Authorities say it's a miracle two people had only minor injuries after their vehicle plunged hundreds of feet off the road and into a canyon Tuesday in California.
A man and a woman in their early 20s fell about 300 feet when their vehicle veered off the road into Monkey Canyon in Angeles National Forest, about 30 miles northeast of downtown Los Angeles, Los Angeles County Sheriff’s Sgt. John Gilbert said.
The area is notorious for poor cellphone service, but the pair, who were in a Hyundai, were able to alert authorities where they were with iPhone 14 SOS technology that communicated their latitude and longitude to rescuers, Gilbert said, adding that they also used two-way messaging.
“It’s a miracle in several senses,” Gilbert said. “Nearly all of the vehicles that go over the side of the road in that particular area turn out to be fatalities. For them to survive the crash — is a miracle.
“The fact they had a piece of technology that survived the crash and it worked as advertised and got rescue to them in a timely manner is another miracle.”

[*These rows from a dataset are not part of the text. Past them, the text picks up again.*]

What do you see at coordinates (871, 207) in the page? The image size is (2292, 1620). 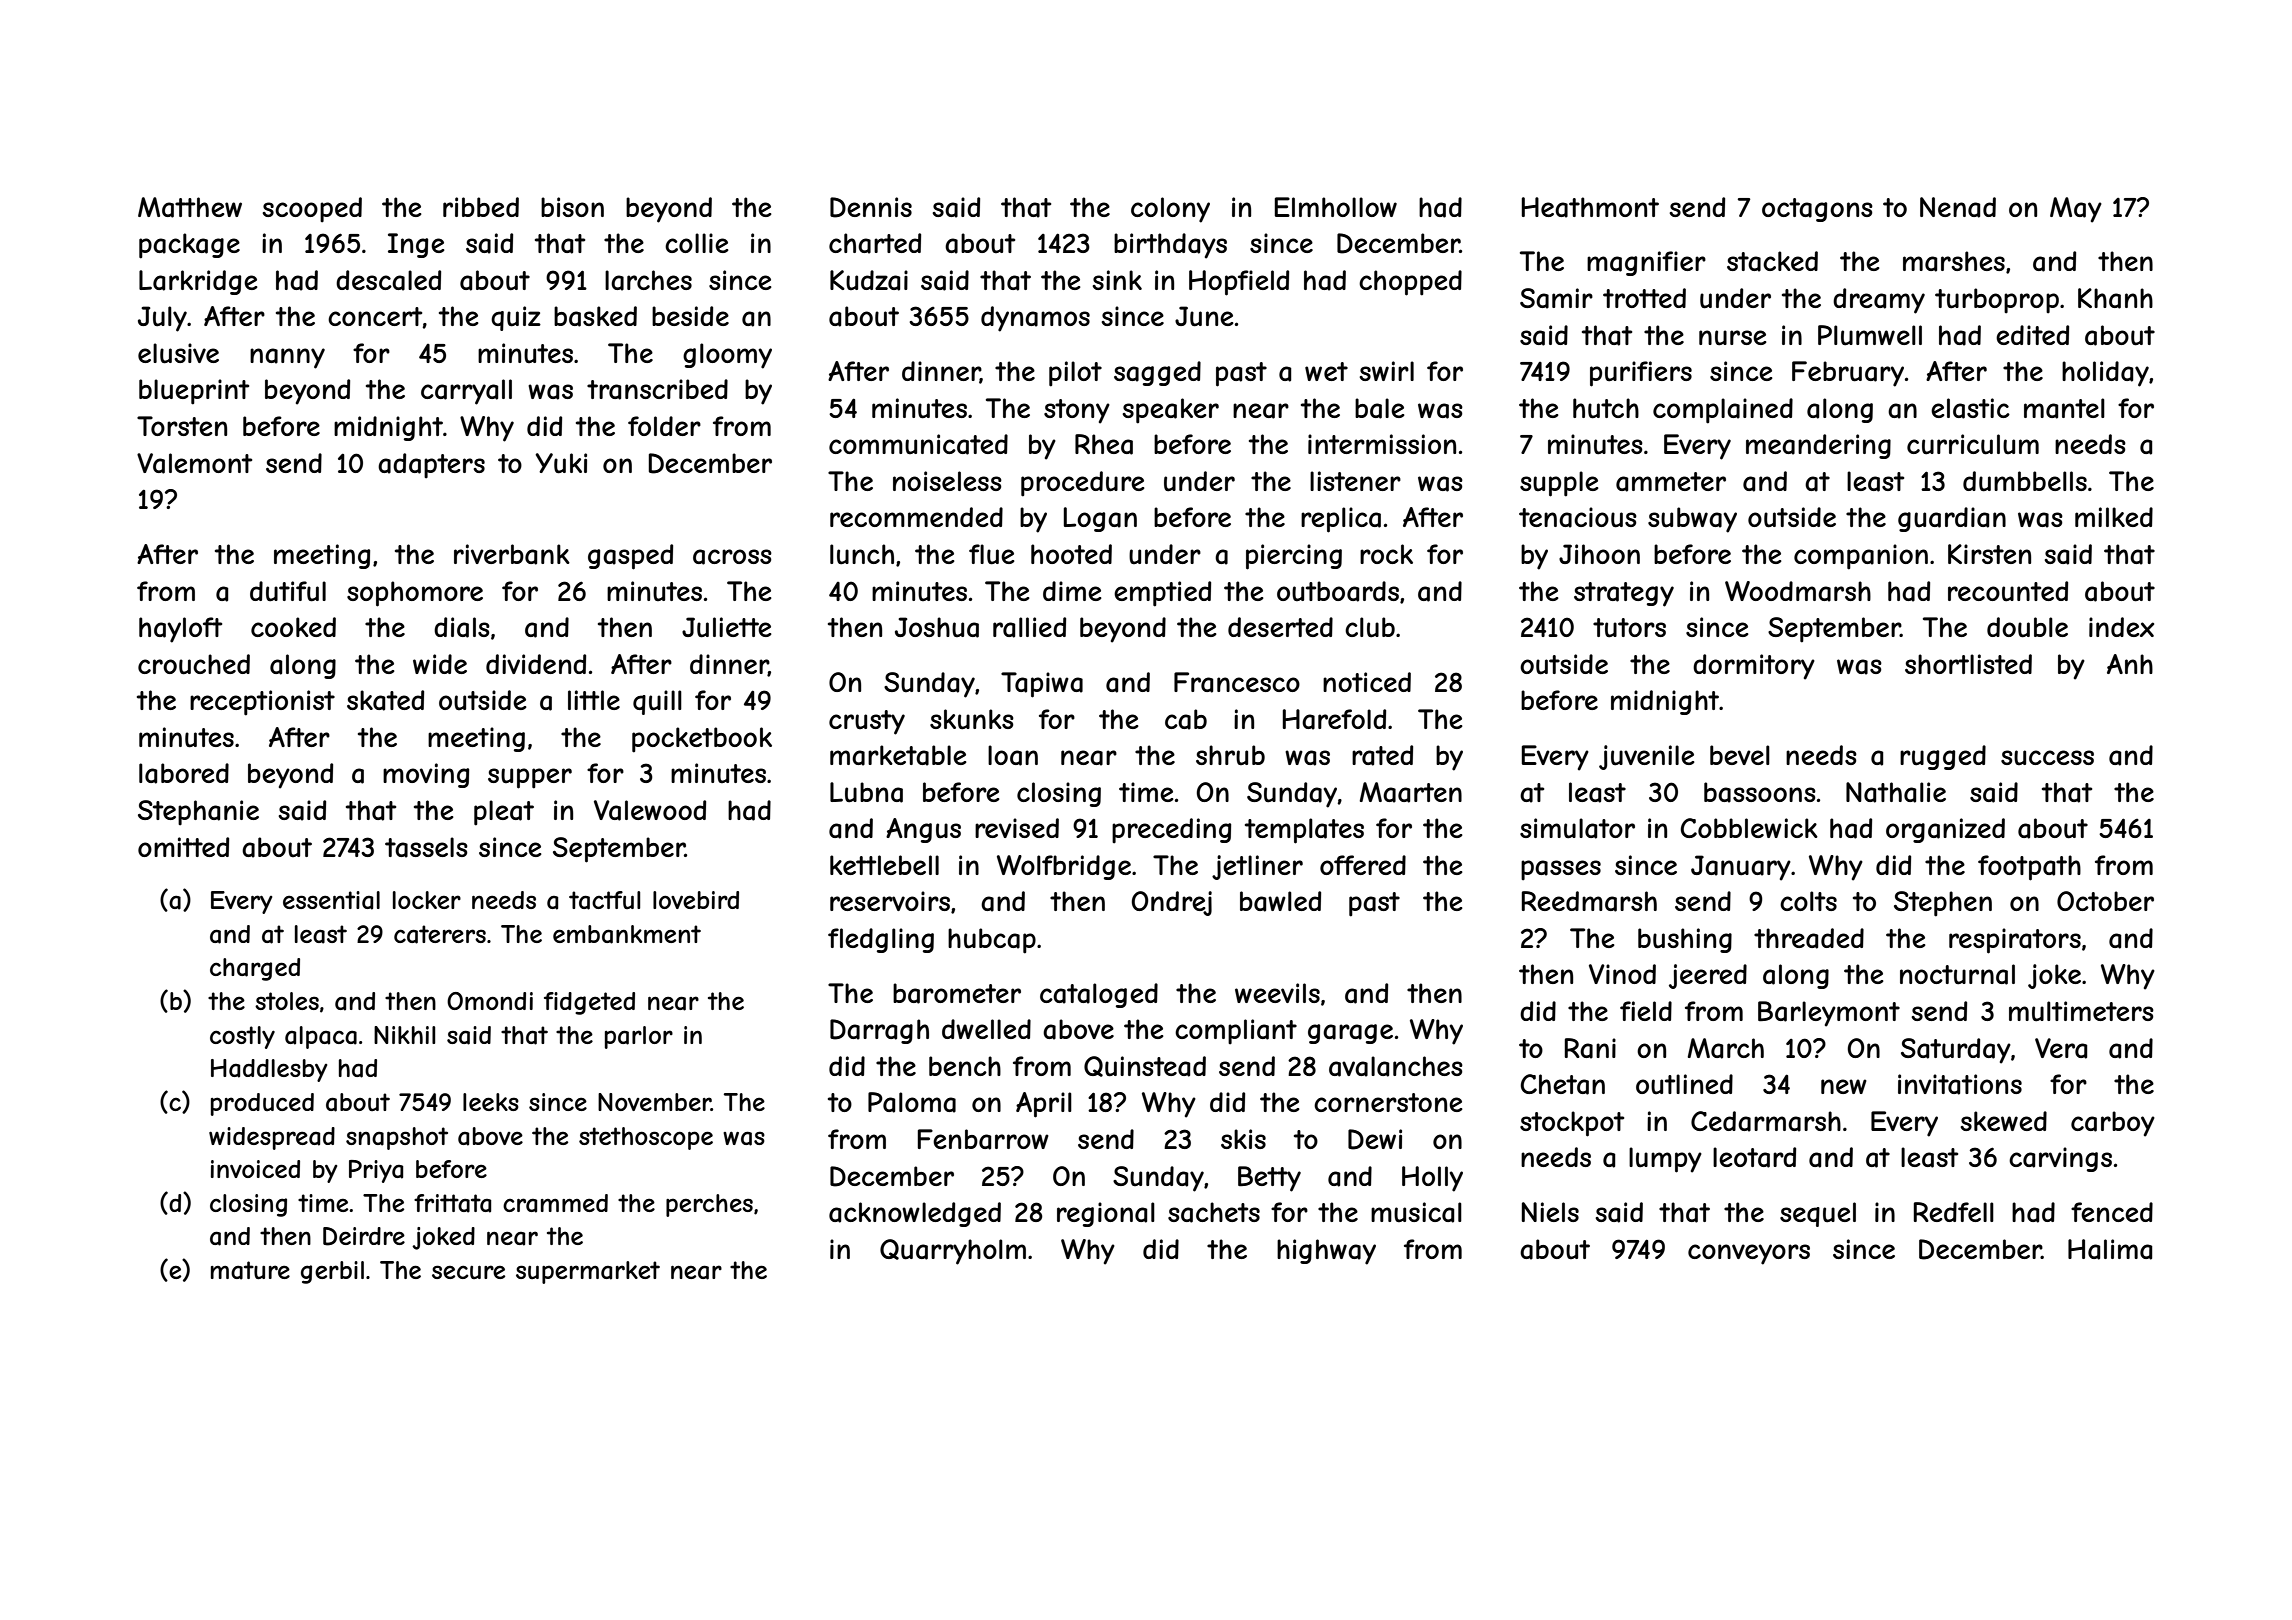 I see `Dennis` at bounding box center [871, 207].
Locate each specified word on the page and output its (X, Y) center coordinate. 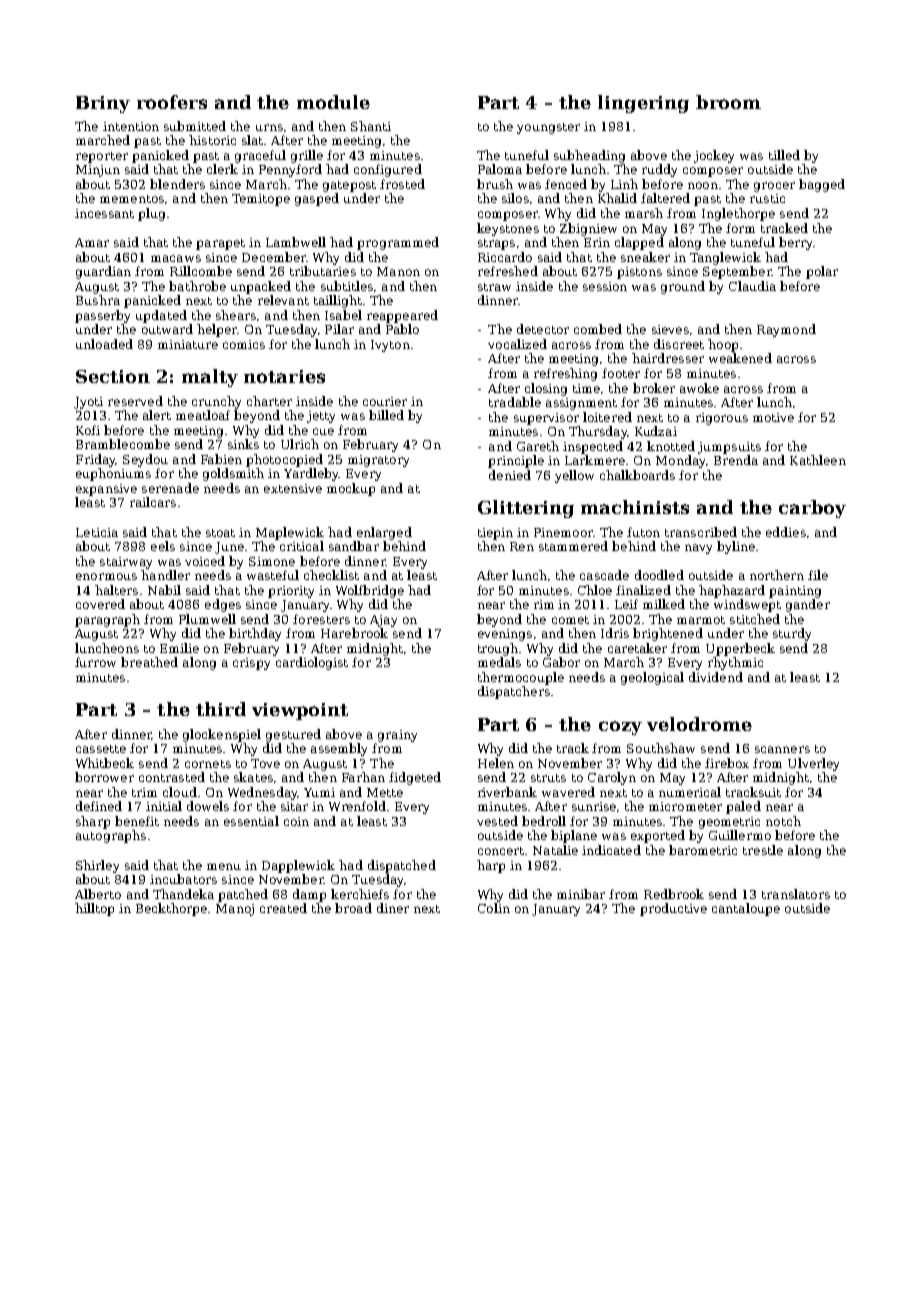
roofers (172, 102)
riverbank (507, 792)
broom (728, 102)
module (333, 102)
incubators (183, 879)
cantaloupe (746, 909)
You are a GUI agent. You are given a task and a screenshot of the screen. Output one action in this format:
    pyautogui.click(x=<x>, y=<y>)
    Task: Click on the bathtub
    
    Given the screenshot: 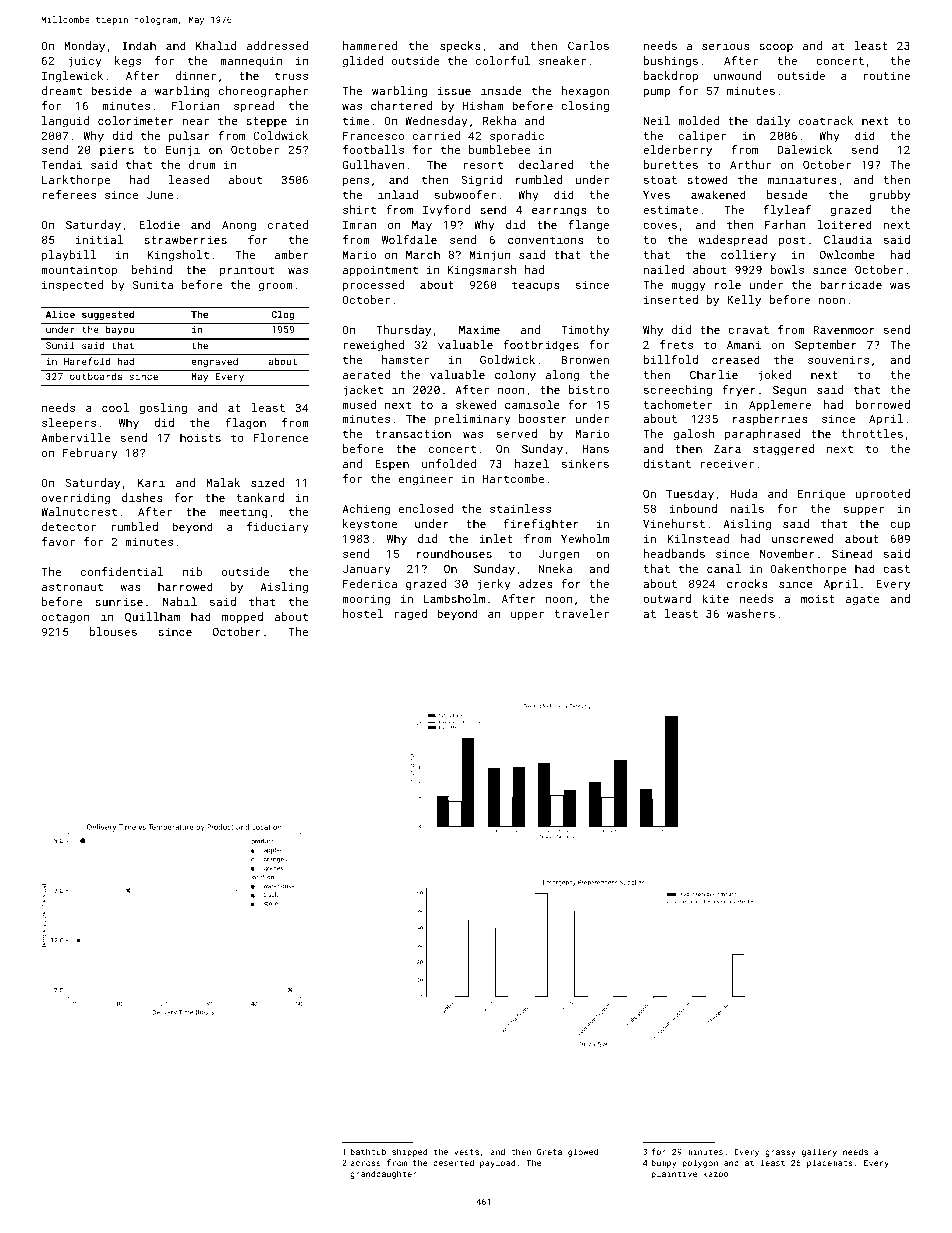 What is the action you would take?
    pyautogui.click(x=368, y=1151)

Apple says the iPhone 14 is capable of alerting emergency services using satellites when there is no cellular or Wi-Fi coverage. The service is free for two years after a device is activated.
Had it not been for the smartphone technology, Gilbert said, the two risked hypothermia, because temperatures were expected to drop into the 30s overnight.
“It could have been very likely they would have to spend a cold, wet night,” Gilbert said.
The man and the woman were hoisted into a rescue helicopter. They had minor injuries, Gilbert said, and were taken to a hospital to be examined out of precaution.
The sheriff’s department’s Special Enforcement Bureau tweeted dramatic video and photos of the rescue.
Gilbert said the teams who work in the rescue helicopter are “truly amazing people.”
They generally work with the department’s SWAT team as paramedics but also search for people who are lost, stranded and hurt in remote areas, Gilbert said.